The interior is divided vertically into three sections, which increase in brightness from the bottom upwards. The lowermost portion of the benches, for church visitors, is kept relatively dark; its design symbolizes the suffering of the world. The second section, located above, is colored white and blue, and reserved for the emperor. The uppermost portion of the indirect and hidden illuminated ceiling painting is dedicated to God and eternity.

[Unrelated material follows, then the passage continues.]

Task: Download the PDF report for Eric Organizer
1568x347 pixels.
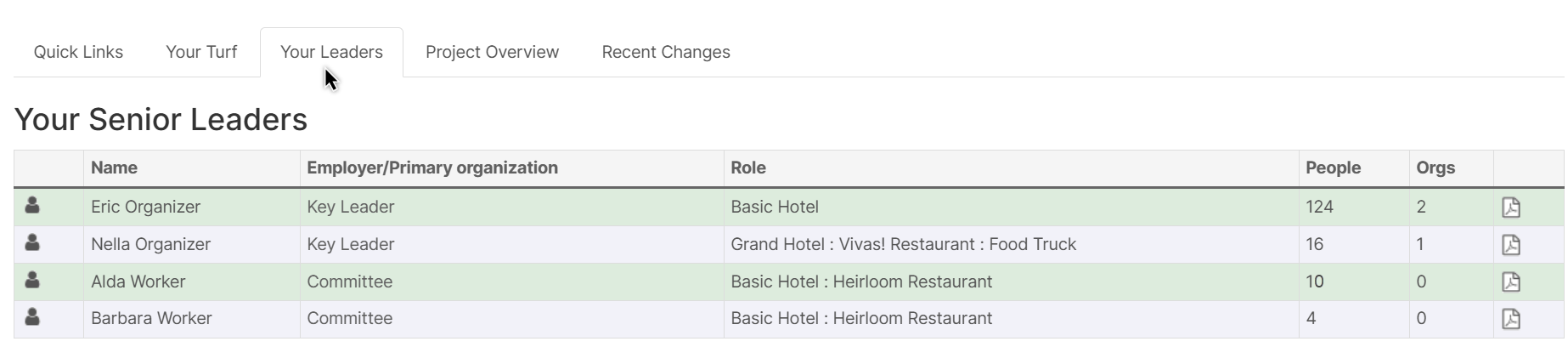Action: tap(1510, 208)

The ceiling fresco "Life of Saint Nepomuk" is considered a masterpiece of Cosmas Damian Asam. The high altar of the Asam Church is framed by four spiral columns. At the high altar, these four columns are used as a reference to the four Bernini columns over the grave of St. Peter in St. Peter's in Rome. Previously, the brothers Asam had studied in Italy at the Accademia di San Luca, under Lorenzo Bernini. At the top is God, the Saviour. Below the tabernacle, a relic of John of Nepomuk is kept. Two angels, sculpted by Ignaz Günther, flank the gallery altar and were added at a later date.

Compared to other more strictly patterned Baroque churches, the Asamkirche shows some peculiarities due to its status as a private chapel. The church altar is situated in the west, not the east as usual. In addition, the crucifix opposite the pulpit was hung unusually low. In Baroque churches it was to hang above the pulpit, so that the preacher had to look up to Jesus Christ.

In a bomb attack in 1944, the choir was heavily damaged. Interior restoration from 1975 to 1983 proceeded according to source study, restoring a hypothetical original appearance of the choir.

==Asamhaus==
The Asams bought four houses for their project, the southern house built in the 16th century. When Egid took possession of the house, he sculpted lavish exterior stucco ornamentation as was typical for the South German rococo, an ornament technique inspired by Lüftlmalerei (an artistic expression of paintings on the outside walls of houses in Bavaria and Tyrol). The two houses in the middle were demolished to build the church. The northern house became a priest's residence, and also shows a rococo facade.

Due to public pressure, the brothers were forced to make the church accessible to the public.